TEXT SEGMENT:

[START]

Project work ranges from definable work to high-uncertainty work. Definable work projects are characterized by clear procedures that have proved successful on similar projects in the past. The production of a car, electrical appliance, or home after the design is complete are examples of definable work. The production domain and processes involved are usually well understood and there are typically low levels of execution uncertainty and risk.
New design, problem-solving, and not-done-before work is exploratory. It requires subject matter experts to collaborate and solve problems to create a solution. Examples of people encountering high-uncertainty work include software systems engineers, product designers, doctors, teachers, lawyers, and many problem-solving engineers. As more definable work is automated, project teams are undertaking more high-uncertainty work projects that require the techniques described in this practice guide.
The traditional Project Management (waterfall, also known as plan-driven) approach is linear where all the phases of a process occur in a sequence. The approach depends on predictable tools and predictable experience. Each and every project follows the same life cycle which includes the stages such as feasibility, plan, design, build, test, production, support, as shown in the figure below.
The entire project is planned upfront without any scope for changing requirements, such as PMI’s PMBOK, and PRINCE2 are all rigid and highly controlled. They outline distinct stages for project planning from start to finish and assume that you have all the requirements and information you need upfront.
Agile is considered to be the more modern type of software development strategy, as it was designed primarily to counter some shortfalls of the more predictive waterfall methodology. It is a software development model that encourages the continuous iteration of development and testing in the entire software development lifecycle of the project.
When a traditional system focuses on upfront planning where factors like cost, scope, and time are given importance, the agile approach gives prominence to teamwork, customer collaboration, and flexibility. As requirements specifications change, the agile team can remain mobile and able to respond to those changes. However, that doesn’t necessarily mean that the adaptive planning strategy is always better than a predictive planning strategy. Let’s compare these two project development strategies in further detail.

[END]

GIVEN ENTRIES:
[START]

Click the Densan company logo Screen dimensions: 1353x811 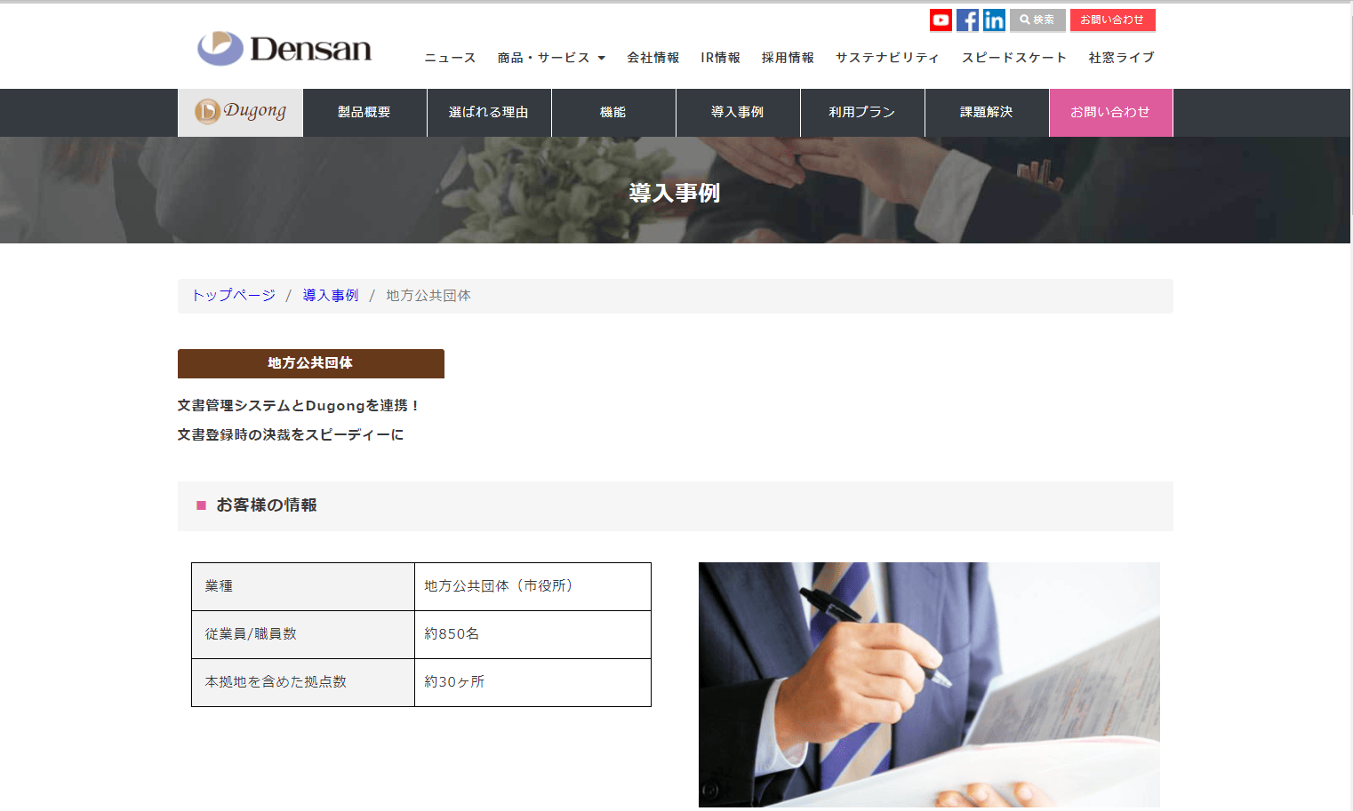[x=284, y=49]
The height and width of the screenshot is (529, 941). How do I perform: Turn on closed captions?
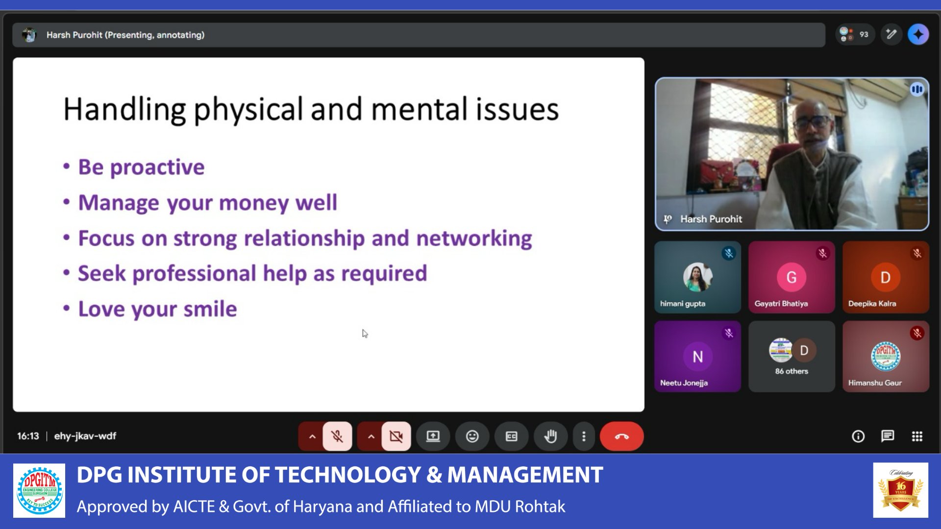[x=511, y=436]
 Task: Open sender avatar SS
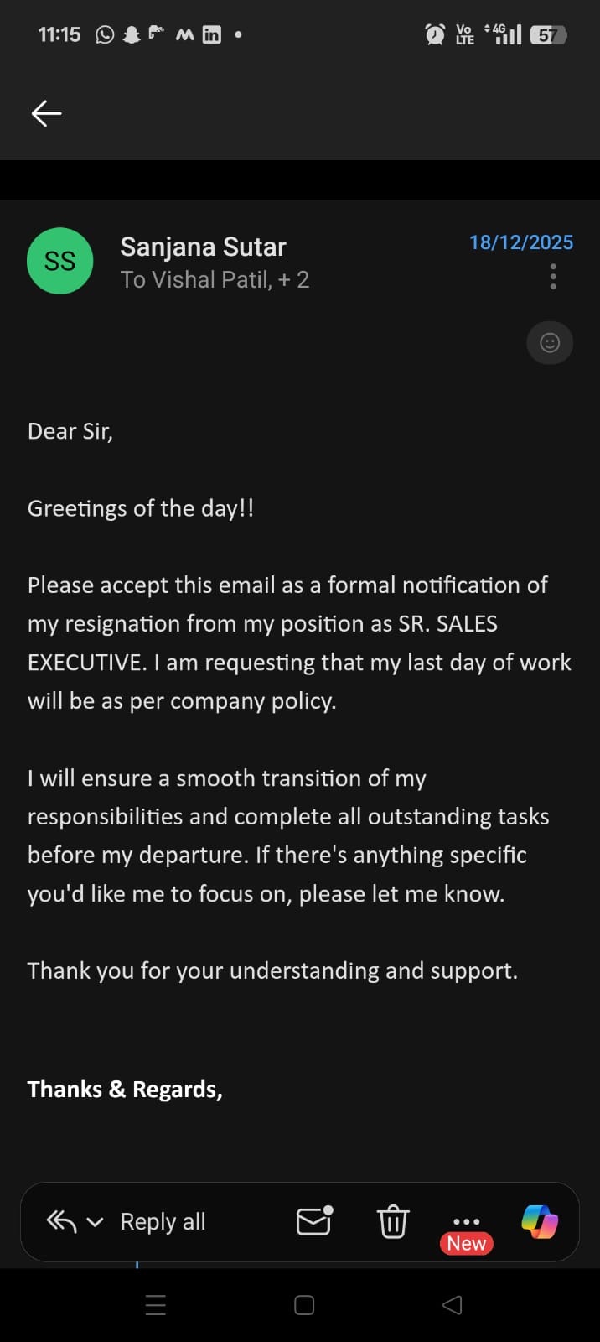(x=60, y=261)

[END]

WORK TO COMPLETE:
**a)** According to the project management text, why is Agile considered the more modern software development strategy? Answer in one to three sentences.
**b)** Please copy a section of the project management text word for word, beginning at the words "When a traditional" and stopping after "in further detail.".
The material above has no connection to the project management text.

LIST OF SOLUTIONS:
**a)** Agile is considered the more modern strategy because it was designed primarily to counter some shortfalls of the more predictive waterfall methodology.

**b)**
When a traditional system focuses on upfront planning where factors like cost, scope, and time are given importance, the agile approach gives prominence to teamwork, customer collaboration, and flexibility. As requirements specifications change, the agile team can remain mobile and able to respond to those changes. However, that doesn’t necessarily mean that the adaptive planning strategy is always better than a predictive planning strategy. Let’s compare these two project development strategies in further detail.